-------- MATERIAL FOR THE TASK --------

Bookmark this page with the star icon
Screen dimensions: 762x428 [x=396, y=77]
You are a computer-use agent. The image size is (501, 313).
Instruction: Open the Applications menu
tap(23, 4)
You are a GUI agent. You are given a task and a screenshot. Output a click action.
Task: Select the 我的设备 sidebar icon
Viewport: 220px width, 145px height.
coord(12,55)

--------
-------- MATERIAL FOR THE TASK --------

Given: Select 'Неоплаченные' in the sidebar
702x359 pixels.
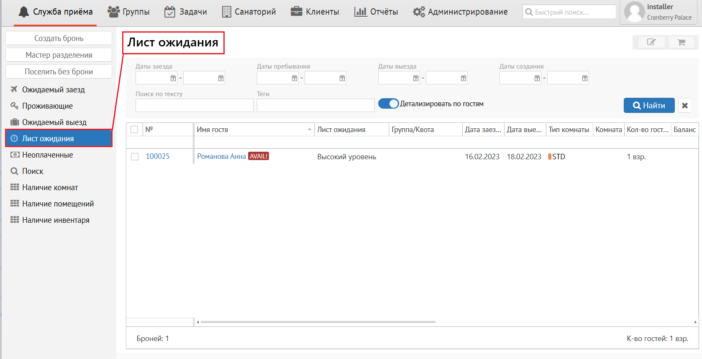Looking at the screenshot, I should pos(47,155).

--------

TRY IT - Note how many lines in the material hold the word "agent", and give that number with nothing added.

OUTPUT OF THE EXERCISE - 2